Le Hamas s’est même dit prêt à se « concentrer sur la résistance populaire et pacifique » dans le but d’établir un « Etat palestinien sur les territoires occupés en 1967, avec Jérusalem (-Est) pour capitale », deux formulations qui contredisent implicitement la vulgate du mouvement, arc-boutée sur la lutte armée et la libération de la Palestine historique, Israël compris.

A l’issue de leur entrevue, les deux dirigeants ont rivalisé d’optimisme, comme ils l’avaient fait au mois de mai, après une première rencontre qui n’avait été suivie d’aucun effet. « Il n’y a plus de différences entre nous », a déclaré Mahmoud Abbas. « Nous avons tourné une page importante sur tout ce qui touche à la nation palestinienne », a renchéri Khaled Meshaal. Et de fait, le climat de la discussion a paru étonnamment détendu. Tandis qu’Abbas cédait sur la forme et le protocole, en acceptant une rencontre sur un pied d’égalité avec sa bête noire, Meshaal, vexé de ne pas avoir été invité à siéger au côté du président au mois de mai, a néanmoins consenti à lâcher du lest sur le fond.

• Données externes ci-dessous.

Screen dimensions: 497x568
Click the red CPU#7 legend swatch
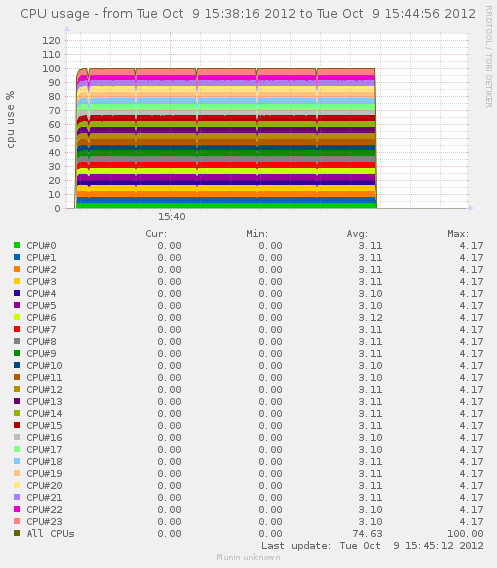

« C’est tout le paradoxe de la situation actuelle, affirme un diplomate palestinien. Il y a une vraie convergence politique et pourtant on n’a jamais été aussi divisé. » La mise sur pied du gouvernement d’unité par exemple, premier jalon de la réconciliation, bute sur l’identité du premier ministre, Meshaal s’opposant au maintien de l’actuel chef du gouvernement, Salam Fayyad, favori des chancelleries occidentales.

Le Hamas reste impopulaire à Gaza

Mais davantage que des deux hommes, les blocages proviennent de leurs partis respectifs. Conscient de son impopularité dans la bande de Gaza, toujours soumise à un blocus paralysant, le Hamas rechigne à remettre en jeu les sièges qu’il avait remportés lors des élections législatives de janvier 2006. Quant au Fatah, même s’il estime avoir moins pâti de la division que son rival, il redoute la guerre des chefs qui pourrait résulter du refus de Mahmoud Abbas de se représenter à la présidentielle et de l’absence de candidat de consensus pour lui succéder.

La probabilité que les deux mouvements parviennent à fondre leurs milices en un seul appareil de sécurité paraît également très faible. « Ni le Hamas ni le Fatah ne semblent prêts à partager le pouvoir dans leurs fiefs respectifs », déclare Omar Shaban, un analyste politique basé à Gaza.

Pour contourner ces obstacles, le Fatah suggère d’organiser les élections avant d’entamer la réconciliation. Inacceptable pour les islamistes, qui veulent être certains d’entrer dans l’OLP avant de rendre les clés de leur place forte gazawie. « Le calendrier fixé par Mahmoud Abbas est intenable », a déclaré fin novembre Mahmoud Zahar, le chef du Hamas dans l’enclave côtière palestinienne, qui campe sur une ligne plus radicale que Khaled Meshaal.

Deux éléments pourraient néanmoins sauver le processus de réconciliation d’un fiasco annoncé. Le premier est l’avènement au pouvoir en Egypte des Frères musulmans, que certains analystes créditent d’une influence modératrice sur le Hamas. « La confrérie pourrait pousser le Hamas à aller aux élections en convainquant ses responsables qu’ils ont besoin de relégitimer leur pouvoir et que la vague verte qui submerge la région les portera eux aussi », explique un diplomate étranger.

L’autre inconnue est l’attitude de Mahmoud Abbas. En 2006, il avait maintenu les législatives contre l’avis de ses conseillers, qui s’alarmaient de l’état d’impréparation du Fatah. Passablement têtu, le patriarche palestinien pourrait être tenté d’imposer à son parti la tenue des élections afin de sortir de l’Histoire par la grande porte. Après avoir assisté à la partition des territoires, il pourrait rêver de présider à leur réunification.